As a Developer, one of my favorite features of serverless is the cost, or lack thereof. With serverless on AWS, you pay for consistent throughput or execution duration rather than by server unit, and, at least on AWS, you don’t pay for idle resources. This is not always true of ‘serverless’ offerings on other leading Cloud platforms. Remember, if you’re paying for it but not using it, it’s not serverless.

If you’re paying for it but not using it, it’s not serverless.

Demonstration

To demonstrate an event-driven, serverless architecture, we will build, package, and deploy an application capable of extracting messages from CSV files placed in S3, transforming those messages, queueing them to SQS, and finally, writing the messages to DynamoDB, using Lambda functions throughout.
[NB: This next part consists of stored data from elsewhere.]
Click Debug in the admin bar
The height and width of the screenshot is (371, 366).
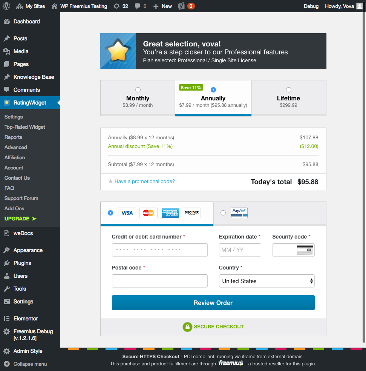pos(311,6)
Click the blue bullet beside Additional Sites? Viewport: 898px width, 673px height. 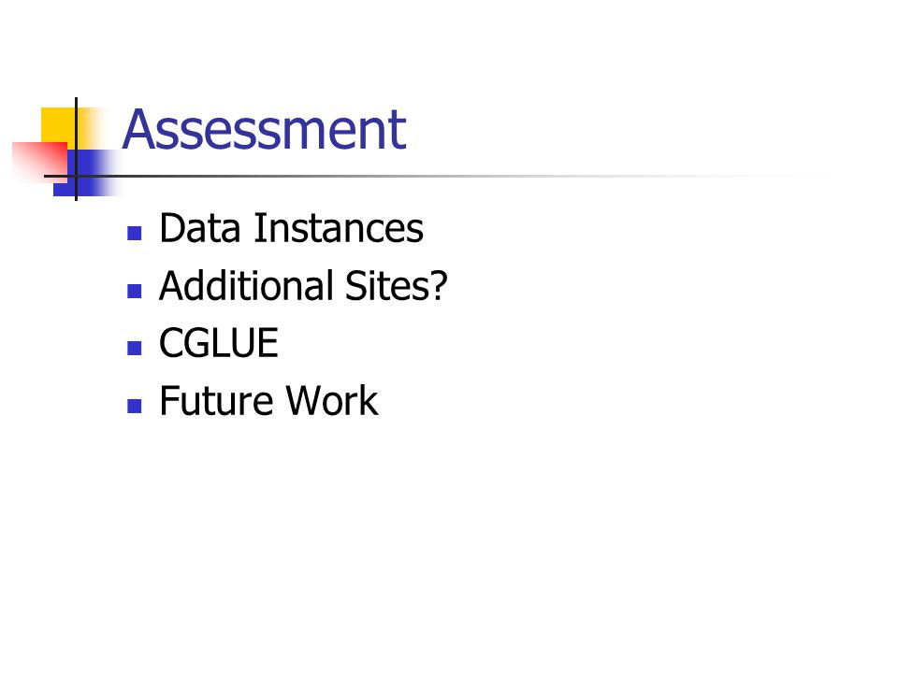tap(134, 291)
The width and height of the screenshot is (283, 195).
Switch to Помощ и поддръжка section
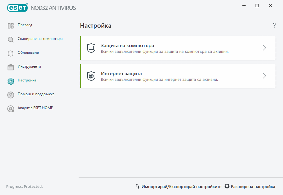coord(36,94)
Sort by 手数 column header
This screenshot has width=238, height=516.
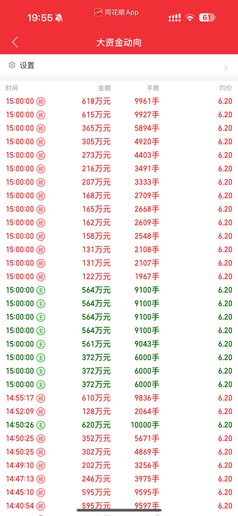pos(153,88)
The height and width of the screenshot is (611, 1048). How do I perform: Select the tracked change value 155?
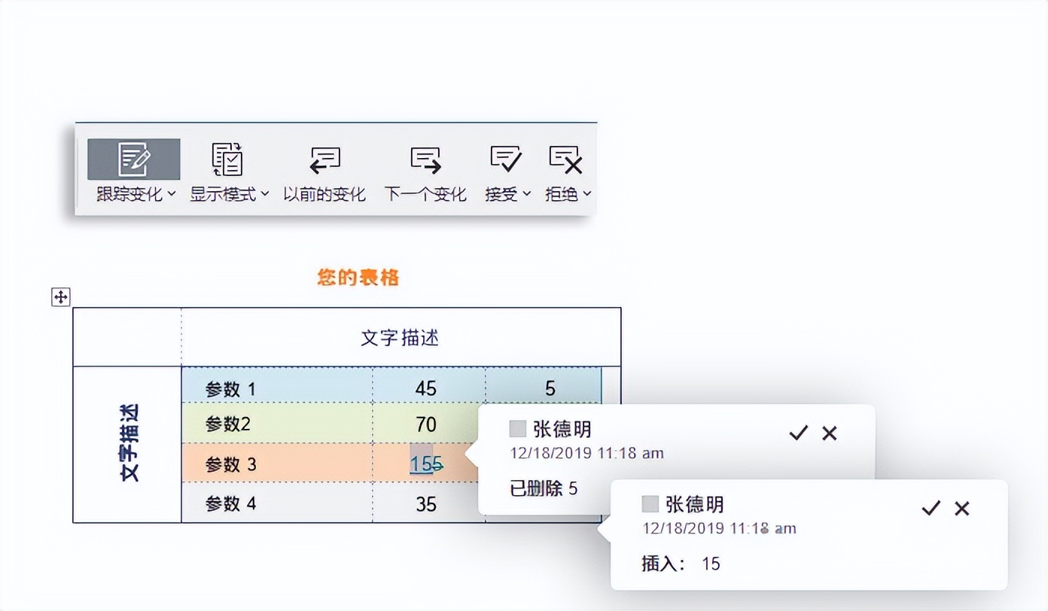[x=424, y=464]
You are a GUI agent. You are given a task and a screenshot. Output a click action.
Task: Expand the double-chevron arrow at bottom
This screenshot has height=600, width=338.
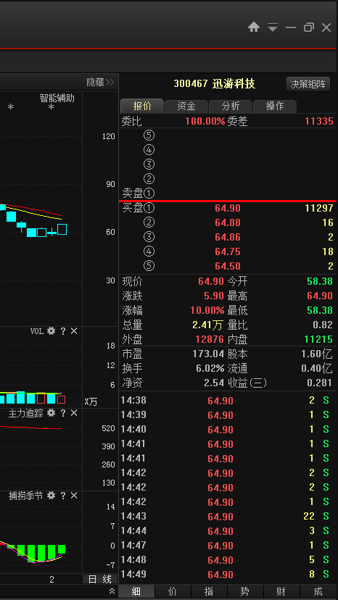point(112,591)
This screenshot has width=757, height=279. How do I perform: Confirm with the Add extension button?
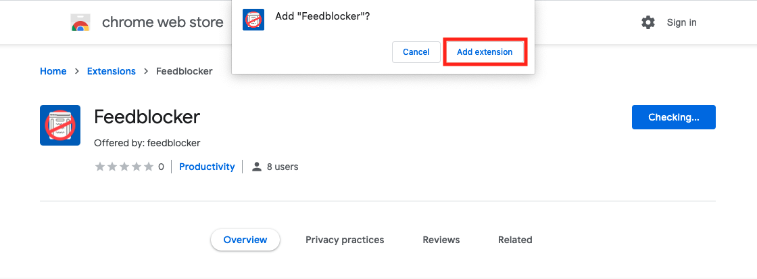485,51
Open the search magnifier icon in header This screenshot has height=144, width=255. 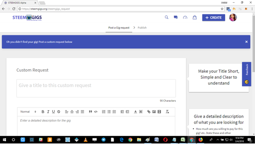coord(167,18)
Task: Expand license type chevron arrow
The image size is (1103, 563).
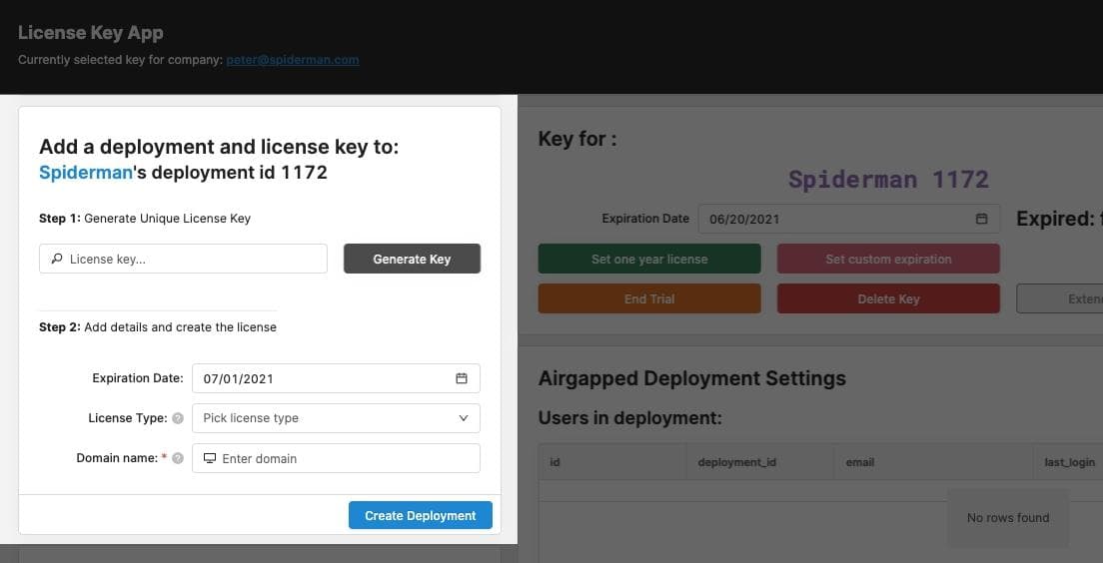Action: click(463, 418)
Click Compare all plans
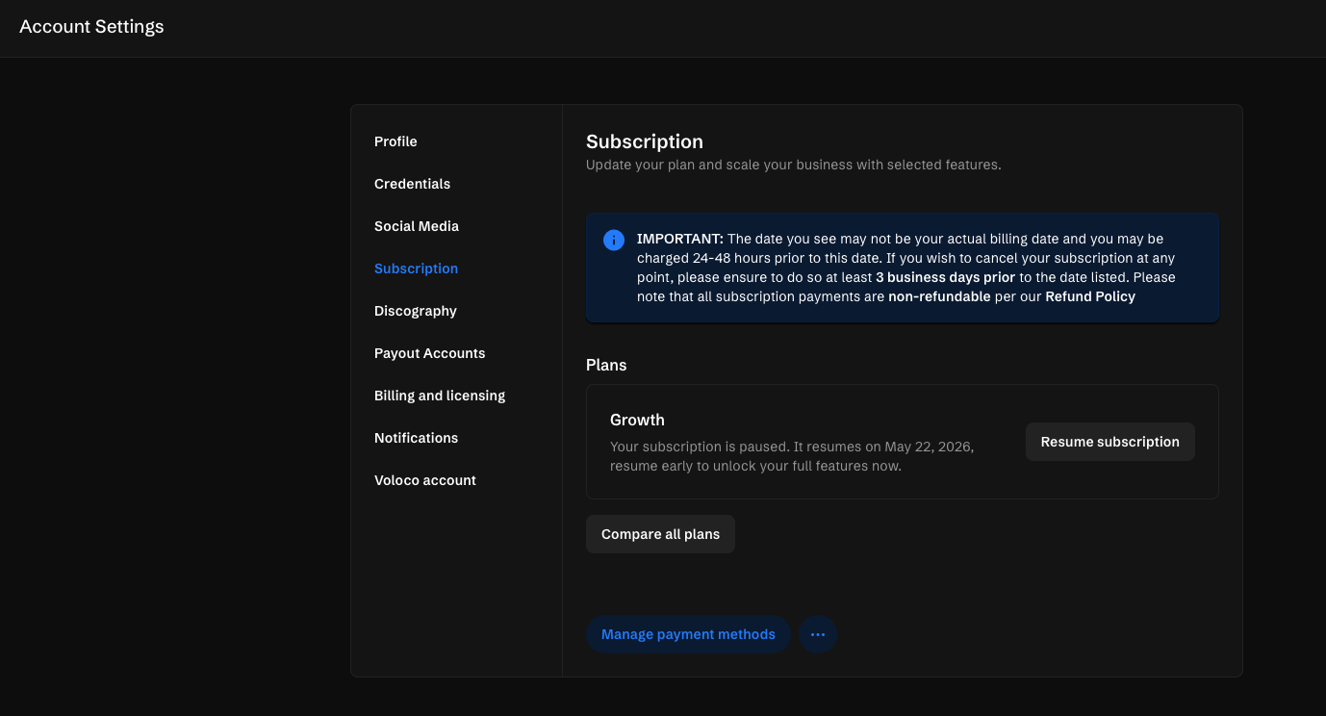 point(660,534)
We will also expose a RESTful API, via API Gateway, to perform CRUD-like operations on those messages in DynamoDB.

AWS Technologies

In this demonstration, we will use several AWS serverless services, including the following.

Each Lambda will use function-specific execution roles, part of AWS Identity and Access Management (IAM). We will log the event details and monitor services using Amazon CloudWatch.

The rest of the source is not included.